Was sonst nur im rheinischen Karneval möglich ist, schaffte Kanzler Gerhard Schröder bei seinem Wahlkampf-Auftritt am Montag (9. September) in Köln. Knapp 10 000 Menschen standen dicht gedrängt am Alter Markt, um die Rede des SPD-Vorsitzenden zu hören. Schon Stunden vor dem Eintreffen Gerhard Schröders herrschte Partystimmung rund um die Altstadt-Bühne.
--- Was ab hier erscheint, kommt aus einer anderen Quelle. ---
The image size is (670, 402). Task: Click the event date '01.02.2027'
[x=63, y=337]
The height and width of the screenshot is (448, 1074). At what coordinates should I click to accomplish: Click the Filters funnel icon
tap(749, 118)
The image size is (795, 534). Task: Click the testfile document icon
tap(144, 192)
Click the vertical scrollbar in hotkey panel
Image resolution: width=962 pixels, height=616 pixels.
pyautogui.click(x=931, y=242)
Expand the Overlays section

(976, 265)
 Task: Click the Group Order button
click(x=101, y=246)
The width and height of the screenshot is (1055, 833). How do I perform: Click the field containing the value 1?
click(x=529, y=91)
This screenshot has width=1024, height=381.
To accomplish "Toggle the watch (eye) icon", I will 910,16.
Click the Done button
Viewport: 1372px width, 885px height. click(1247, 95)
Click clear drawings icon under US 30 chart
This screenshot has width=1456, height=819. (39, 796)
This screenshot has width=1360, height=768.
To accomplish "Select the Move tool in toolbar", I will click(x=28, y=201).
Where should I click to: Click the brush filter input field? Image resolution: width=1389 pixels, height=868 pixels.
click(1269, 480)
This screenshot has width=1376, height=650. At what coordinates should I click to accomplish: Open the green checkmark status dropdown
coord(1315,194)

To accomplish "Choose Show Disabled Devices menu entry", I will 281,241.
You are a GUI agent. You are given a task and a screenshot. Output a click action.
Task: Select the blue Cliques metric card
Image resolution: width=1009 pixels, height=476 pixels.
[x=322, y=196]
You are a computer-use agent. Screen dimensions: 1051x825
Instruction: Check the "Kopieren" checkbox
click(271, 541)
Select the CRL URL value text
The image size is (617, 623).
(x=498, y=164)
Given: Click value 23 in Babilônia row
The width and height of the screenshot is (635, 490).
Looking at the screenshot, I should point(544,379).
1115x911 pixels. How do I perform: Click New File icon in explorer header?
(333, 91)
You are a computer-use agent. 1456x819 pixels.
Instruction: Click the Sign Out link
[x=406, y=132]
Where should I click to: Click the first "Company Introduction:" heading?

Die „Prinzen“ brannten ein Feuerwerk ihrer Hits ab, dazwischen fanden lockere Talk-Einlagen mit den TV-Stars Aleksandra Bechtel („Viva“) und Britta von Lojewski („Kochduell“) sowie mit den Kölner SPD-Bundestagskandidaten Dr. Lale Akgün, Dr. Rolf Mützenich, Martin Dörmann und Ernst Küchler statt.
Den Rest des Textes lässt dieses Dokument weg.